What is being asked.
Write out the lines of the records from the one containing "The height and width of the screenshot is (334, 603)." to the very last, keeping each exactly as it is.

Data.
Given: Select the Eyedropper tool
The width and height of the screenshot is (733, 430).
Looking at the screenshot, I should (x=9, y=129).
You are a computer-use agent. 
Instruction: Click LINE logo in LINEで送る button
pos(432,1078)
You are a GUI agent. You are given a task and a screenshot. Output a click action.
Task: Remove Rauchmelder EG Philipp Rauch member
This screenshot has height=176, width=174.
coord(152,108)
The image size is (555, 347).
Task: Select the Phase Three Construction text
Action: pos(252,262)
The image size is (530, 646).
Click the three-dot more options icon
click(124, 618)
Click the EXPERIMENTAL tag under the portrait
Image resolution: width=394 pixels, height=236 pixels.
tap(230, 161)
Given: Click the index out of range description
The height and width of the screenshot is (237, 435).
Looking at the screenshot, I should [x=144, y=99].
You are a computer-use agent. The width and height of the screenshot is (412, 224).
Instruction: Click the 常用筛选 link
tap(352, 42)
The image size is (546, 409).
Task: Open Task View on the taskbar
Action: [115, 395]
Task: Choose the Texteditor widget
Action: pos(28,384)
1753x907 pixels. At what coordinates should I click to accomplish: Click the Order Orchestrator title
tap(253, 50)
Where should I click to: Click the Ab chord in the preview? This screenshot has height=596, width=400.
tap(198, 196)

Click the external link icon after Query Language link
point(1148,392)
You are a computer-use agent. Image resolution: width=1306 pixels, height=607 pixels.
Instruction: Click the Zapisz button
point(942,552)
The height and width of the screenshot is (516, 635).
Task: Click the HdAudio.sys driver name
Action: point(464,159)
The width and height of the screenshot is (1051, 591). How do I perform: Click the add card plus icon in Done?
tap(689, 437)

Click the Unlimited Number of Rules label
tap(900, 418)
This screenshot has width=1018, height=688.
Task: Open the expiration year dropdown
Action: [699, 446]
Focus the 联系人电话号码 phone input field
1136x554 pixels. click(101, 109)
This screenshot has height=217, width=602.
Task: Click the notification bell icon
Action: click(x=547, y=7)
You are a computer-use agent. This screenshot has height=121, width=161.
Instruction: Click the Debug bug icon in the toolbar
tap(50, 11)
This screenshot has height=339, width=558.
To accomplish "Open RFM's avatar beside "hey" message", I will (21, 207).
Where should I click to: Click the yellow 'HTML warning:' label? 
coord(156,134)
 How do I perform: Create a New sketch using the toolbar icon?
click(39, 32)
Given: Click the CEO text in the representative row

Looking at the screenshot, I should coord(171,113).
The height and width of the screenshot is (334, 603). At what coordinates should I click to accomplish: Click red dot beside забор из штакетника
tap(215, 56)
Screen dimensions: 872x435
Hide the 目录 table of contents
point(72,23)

Finished task.
The height and width of the screenshot is (334, 603). At what coordinates should I click to accomplish: Click red dot beside забор из штакетника
tap(215, 56)
Screen dimensions: 872x435
Hide the 目录 table of contents
point(72,23)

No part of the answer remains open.